Salihu would be part of the People's Movement of Kosovo (LPK), the political precursor to the Kosovo Liberation Army (KLA). He was the chairman of the “Vendlindja Thërret” (Homeland Calls) fund which was based in Switzerland – he collected money from branches set up across Europe and North America, which would then be funnelled to the KLA. He would have a talk in Red Lion Square in London on 5 July 1998, clarifying details and questions about the KLA and appealing for funds to help purchase arms and equipment. By late 1998, Salihu was back in Kosovo, fighting as a soldier in the KLA. Salihu was also present at the mass demonstration in Rambouillet during the international conference regarding the issues in Kosovo, where he made a speech.

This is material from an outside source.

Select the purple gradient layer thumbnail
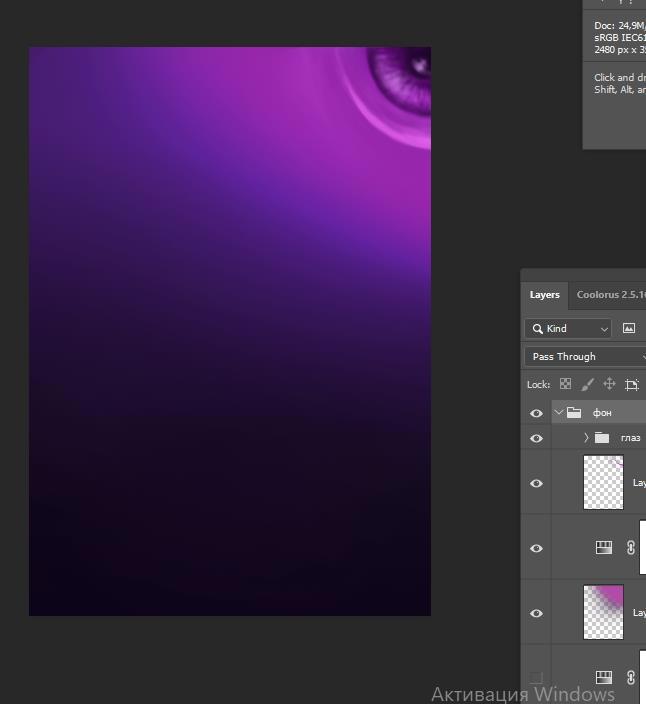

On 27 March 1999, during a press conference in Brussels, the spokespeople of the KLA, Jashar Salihu and Yll Selaj, denounced the intensification of massacres of Albanian civilians by Serbian forces since the beginning of NATO's airstrikes against Yugoslavia. In a wartime context where foreign journalists were expelled from Kosovo and communications were almost entirely cut off, they warned the international community of the risk of genocide and called for urgent NATO ground intervention, believing that the airstrikes alone were no longer sufficient to protect the population.

Salihu played an important role in spreading awareness about the KLA and its war against Yugoslav authorities. He was a member of the Foreign Relations Group of Kosovo and would later become the first diplomatic representative of the Provisional Government of Kosovo to Switzerland. He promoted the Kosovo Albanian cause on the worldly stage and helped to combat "anti-Albanian propaganda".

==Legacy==
Jashar Salihu died on December 16, 2000, in the Cantonal Hospital of Aarau, in Aarau, Switzerland, after a bout with sickness. He left behind 3 sons. He was buried in the graveyard for the martyrs in Pristina, Kosovo, with full military honours. Salihu is remembered for being a dedicated patriot and idealist for Albanian national causes, having dedicated his whole life to the independence of Kosovo with a desire to see the creation of Greater Albania. He is respected for participating in both the front lines of the Kosovo War as well as the political and diplomatic side. He was posthumously awarded both the rank of General by the KPC, and the Hero of Kosovo by former president of Kosovo Atifete Jahjaga. His work as the head of the Homeland Calls fund and his role in spreading awareness about Kosovo and the KLA are well-documented and honoured by Albanians.